SET PROBLEM:
Recast the lines as a JSON list of strings, one string per line and no blank lines. Begin at the line that contains "Click the paperclip" and stop after the line that contains "pos(258,322)".

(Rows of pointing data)
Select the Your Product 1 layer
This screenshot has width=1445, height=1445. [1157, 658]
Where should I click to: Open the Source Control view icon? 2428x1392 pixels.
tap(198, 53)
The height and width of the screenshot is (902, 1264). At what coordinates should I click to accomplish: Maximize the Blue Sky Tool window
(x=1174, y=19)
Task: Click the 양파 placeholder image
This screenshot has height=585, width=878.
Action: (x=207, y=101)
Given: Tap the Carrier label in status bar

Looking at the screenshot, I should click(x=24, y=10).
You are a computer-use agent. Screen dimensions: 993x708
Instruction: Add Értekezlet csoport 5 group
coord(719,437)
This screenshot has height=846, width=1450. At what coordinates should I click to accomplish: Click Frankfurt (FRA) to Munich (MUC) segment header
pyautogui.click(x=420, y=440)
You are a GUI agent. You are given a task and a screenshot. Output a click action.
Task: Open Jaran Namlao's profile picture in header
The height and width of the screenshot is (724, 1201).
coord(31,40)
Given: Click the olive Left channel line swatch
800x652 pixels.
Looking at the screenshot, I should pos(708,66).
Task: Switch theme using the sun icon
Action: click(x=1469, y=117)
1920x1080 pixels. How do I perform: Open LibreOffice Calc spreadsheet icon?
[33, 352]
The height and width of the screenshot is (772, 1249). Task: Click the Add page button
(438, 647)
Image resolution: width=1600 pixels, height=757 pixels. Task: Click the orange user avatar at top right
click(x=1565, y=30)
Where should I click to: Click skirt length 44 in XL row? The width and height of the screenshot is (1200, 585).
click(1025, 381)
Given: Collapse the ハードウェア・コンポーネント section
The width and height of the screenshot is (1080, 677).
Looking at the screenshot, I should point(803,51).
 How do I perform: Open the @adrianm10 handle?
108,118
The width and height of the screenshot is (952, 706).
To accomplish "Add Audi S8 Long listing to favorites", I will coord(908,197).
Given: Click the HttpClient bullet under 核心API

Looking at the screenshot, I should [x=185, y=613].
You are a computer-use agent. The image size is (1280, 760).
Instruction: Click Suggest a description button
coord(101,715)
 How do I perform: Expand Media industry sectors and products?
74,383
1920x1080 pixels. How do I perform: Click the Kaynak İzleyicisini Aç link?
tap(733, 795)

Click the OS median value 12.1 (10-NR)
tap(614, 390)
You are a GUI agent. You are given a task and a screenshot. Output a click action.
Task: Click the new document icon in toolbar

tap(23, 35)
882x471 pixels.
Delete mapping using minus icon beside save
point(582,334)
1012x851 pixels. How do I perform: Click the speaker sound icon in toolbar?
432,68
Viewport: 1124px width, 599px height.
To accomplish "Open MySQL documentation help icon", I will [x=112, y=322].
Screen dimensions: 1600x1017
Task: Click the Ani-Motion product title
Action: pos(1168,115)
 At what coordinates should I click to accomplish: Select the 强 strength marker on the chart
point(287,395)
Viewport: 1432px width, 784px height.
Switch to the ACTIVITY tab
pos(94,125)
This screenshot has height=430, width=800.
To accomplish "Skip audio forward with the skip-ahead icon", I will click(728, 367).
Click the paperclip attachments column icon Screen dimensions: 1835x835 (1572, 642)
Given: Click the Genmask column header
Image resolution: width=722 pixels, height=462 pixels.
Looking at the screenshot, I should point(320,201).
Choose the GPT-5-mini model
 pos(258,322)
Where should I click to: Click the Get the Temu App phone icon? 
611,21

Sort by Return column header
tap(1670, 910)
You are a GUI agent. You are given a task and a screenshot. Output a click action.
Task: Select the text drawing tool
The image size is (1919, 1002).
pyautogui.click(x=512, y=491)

OUTPUT OF THE EXERCISE:
[
  "Click the paperclip attachments column icon Screen dimensions: 1835x835 (1572, 642)",
  "Given: Click the Genmask column header",
  "Image resolution: width=722 pixels, height=462 pixels.",
  "Looking at the screenshot, I should point(320,201).",
  "Choose the GPT-5-mini model",
  " pos(258,322)"
]